Stille. Die Leute im Umfeld plauderten lebhaft miteinander, während sie sich nur musterten. Doch in Wirklichkeit schien es bloss so, als ob sie ihn ansehen würde, während sie etwas anderes nicht losliess. Obwohl es so laut war, blendete sie es aus. Nur etwas konnte sie nicht ignorieren. Es war wie ein Parasit in ihrem Kopf, etwas das sie die ganze Zeit an die eine Sache denken liess.
Doch sie konnte ihn nicht weiter warten lassen. Die Welt um sie herum ging weiter.
„Was haben Sie mich vorhin gefragt?“
„Jemand hat sich nach Ihnen erkundigt. Angeblich will er Sie treffen.“, wiederholte er das, was sie scheinbar überhört hatte.

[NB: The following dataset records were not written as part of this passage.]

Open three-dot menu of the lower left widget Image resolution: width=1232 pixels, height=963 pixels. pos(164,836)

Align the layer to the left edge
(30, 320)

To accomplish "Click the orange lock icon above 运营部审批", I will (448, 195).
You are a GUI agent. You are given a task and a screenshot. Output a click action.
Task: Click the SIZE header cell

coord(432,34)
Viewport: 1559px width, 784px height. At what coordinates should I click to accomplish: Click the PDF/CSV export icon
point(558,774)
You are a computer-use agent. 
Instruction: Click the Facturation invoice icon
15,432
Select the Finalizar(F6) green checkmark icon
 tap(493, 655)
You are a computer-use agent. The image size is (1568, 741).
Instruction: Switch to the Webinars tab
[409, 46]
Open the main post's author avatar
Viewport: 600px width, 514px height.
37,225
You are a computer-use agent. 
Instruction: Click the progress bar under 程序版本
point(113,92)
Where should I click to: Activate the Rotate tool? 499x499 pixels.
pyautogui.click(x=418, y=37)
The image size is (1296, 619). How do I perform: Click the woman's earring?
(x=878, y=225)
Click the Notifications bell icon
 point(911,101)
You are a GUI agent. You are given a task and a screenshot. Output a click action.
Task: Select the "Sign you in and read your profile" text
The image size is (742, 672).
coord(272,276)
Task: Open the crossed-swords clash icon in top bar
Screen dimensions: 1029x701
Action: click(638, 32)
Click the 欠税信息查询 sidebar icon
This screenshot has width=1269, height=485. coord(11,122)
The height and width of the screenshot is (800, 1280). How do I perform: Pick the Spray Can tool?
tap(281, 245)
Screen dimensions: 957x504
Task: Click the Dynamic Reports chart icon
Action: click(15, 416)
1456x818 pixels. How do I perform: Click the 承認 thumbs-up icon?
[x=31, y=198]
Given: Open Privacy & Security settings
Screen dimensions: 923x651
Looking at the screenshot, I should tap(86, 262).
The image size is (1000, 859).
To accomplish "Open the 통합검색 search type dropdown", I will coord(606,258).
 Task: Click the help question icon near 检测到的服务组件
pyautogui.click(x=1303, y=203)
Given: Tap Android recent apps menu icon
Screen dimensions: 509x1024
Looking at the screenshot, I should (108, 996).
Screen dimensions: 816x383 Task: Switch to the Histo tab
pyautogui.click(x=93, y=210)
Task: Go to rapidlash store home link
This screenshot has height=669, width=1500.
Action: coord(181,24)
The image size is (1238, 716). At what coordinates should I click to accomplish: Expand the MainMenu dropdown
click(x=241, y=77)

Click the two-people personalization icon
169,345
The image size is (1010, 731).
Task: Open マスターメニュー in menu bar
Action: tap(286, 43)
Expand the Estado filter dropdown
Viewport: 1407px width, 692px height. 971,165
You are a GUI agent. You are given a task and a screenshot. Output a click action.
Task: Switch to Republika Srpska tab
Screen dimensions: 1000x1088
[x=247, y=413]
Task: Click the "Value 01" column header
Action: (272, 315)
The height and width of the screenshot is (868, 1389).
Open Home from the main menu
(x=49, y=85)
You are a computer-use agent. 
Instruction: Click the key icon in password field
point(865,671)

Ihr Atem beschleunigte sich, als sie realisierte, dass es nicht bloss Gedanken waren. Es war ihr keine Frage, wer es wohl auf sie wartete. Sie spürte, wie sich der Druck in ihr ausbreitete. Ihr entging es nicht, wie es auf den nächsten Moment kälter wurde. Zitterte sie etwa?
„E-er ist hier?! In diesem Café?“, stockte sie plötzlich.
Nicht, dass es sie überraschte, … sie konnte es eigentlich erwartet haben. Irgendwann würde er kommen, hierher zurück. Sie wusste, dass sie nicht mehr davor fliehen konnte, es keinen Ausweg mehr gab. Er würde sie sowieso finden, zumindest physisch. Sie hoffte, dass es nur bei der Vermutung blieb, dass es anders kam, als sie erwartete.
„Geht es Ihnen gut? Sie sehen so blass aus.“, fragte der Kellner mit einem besorgten Unterton.
„Nein, ich glaube ich …“
Für einen Moment schloss sie die Augen.
Vielleicht würden sie sie ins Krankenhaus bringen, besser als dorthin, wo sie bestimmt war, zu sein. Doch er würde sie sowieso an diesen Ort nehmen, er fand immer einen Weg, während es für sie keinen Ausweg gab. Sie konnte die Vergangenheit nicht ignorieren. In diesem Moment erhob sie sich und liess ihr Portemonnaie am Tisch liegen. Der junge Mann war daran, es ihr zurückzugeben, was sie ablehnte.
„Nehmen Sie sich das Geld.“
Daraufhin wunderte er sich: „Was haben Sie vor?“
„Ich gehe.“
Dann stand ihr das Gesicht gegenüber, welches sie am wenigsten sehen wollte: Ihr Vater. Er war zurückgekehrt, nachdem er sie verlassen hatte und wollte sie von Zuhause mitnehmen an die Ortschaft wo alles angefangen hatte. Sie hatte eigentlich vorgehabt, mit der Vergangenheit Schluss zu machen. An den Ort, wo einst ihre Träume Realität gewesen sind, bis sie erloschen sind, in Flammen verbrannten. Genau wie alles andere, was ihr wichtig war. Alles war einst zu perfekt gewesen, um noch Gegenwart zu bleiben. Doch wenn sie nicht Frieden mit der Vergangenheit machte, würde es ihr immer eine Last bleiben.